ENTRIES SUPPLIED.
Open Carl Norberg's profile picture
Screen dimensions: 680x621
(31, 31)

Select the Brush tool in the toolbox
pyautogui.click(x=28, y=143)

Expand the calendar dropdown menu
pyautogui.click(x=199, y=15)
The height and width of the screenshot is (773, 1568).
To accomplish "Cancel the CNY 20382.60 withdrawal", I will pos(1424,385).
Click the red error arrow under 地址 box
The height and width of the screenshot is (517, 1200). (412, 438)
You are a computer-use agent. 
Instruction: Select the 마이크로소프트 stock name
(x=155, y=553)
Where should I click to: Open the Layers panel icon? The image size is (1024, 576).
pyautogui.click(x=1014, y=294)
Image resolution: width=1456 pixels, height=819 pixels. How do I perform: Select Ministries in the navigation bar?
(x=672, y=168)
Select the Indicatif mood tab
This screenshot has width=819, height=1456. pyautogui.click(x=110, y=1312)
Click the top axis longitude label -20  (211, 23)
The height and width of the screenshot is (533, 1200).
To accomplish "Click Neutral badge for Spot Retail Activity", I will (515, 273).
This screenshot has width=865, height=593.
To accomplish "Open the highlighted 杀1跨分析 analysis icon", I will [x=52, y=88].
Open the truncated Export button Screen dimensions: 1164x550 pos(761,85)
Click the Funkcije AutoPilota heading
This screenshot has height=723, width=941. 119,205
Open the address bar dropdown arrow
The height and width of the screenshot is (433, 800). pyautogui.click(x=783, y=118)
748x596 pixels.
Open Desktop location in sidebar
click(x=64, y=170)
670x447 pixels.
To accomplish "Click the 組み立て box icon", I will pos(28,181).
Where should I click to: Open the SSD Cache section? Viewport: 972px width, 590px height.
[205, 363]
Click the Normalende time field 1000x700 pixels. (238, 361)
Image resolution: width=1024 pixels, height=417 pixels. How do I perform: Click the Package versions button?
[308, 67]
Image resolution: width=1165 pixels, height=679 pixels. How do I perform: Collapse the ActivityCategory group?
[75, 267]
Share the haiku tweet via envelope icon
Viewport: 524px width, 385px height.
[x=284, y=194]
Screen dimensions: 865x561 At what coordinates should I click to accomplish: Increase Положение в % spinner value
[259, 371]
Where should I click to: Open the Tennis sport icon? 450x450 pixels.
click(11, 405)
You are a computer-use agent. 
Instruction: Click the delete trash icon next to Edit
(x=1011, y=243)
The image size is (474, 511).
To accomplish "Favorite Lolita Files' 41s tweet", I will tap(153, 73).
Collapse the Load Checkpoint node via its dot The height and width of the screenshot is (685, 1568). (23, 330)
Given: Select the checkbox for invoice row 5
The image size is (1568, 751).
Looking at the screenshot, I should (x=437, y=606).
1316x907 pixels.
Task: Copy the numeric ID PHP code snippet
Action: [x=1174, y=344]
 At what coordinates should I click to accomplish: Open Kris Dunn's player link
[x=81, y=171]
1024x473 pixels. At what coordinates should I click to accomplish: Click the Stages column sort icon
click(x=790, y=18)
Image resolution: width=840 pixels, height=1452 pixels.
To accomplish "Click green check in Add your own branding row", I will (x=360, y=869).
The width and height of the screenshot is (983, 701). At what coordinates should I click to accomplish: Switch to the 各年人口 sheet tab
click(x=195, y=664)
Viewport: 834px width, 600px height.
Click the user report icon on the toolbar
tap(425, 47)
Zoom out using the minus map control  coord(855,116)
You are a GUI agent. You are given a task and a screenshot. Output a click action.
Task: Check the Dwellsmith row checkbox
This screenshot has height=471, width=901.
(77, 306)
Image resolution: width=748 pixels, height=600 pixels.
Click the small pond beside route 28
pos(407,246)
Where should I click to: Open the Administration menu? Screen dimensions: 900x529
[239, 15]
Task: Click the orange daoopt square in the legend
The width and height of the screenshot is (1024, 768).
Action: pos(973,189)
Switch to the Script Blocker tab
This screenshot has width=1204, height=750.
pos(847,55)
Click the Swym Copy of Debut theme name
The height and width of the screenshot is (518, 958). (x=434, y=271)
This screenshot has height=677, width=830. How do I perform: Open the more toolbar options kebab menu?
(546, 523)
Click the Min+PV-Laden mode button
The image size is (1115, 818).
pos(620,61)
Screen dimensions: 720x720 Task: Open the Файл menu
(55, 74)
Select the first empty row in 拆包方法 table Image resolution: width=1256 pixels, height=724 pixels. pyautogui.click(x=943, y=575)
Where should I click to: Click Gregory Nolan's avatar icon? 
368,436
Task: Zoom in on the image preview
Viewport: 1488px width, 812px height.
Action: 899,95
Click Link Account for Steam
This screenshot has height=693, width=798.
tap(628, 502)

DIRECTIONS FOR THIS TASK. How many lines in the records above contain the word "tweet"? Answer with the number only.

RESPONSE TO THIS EXERCISE. 2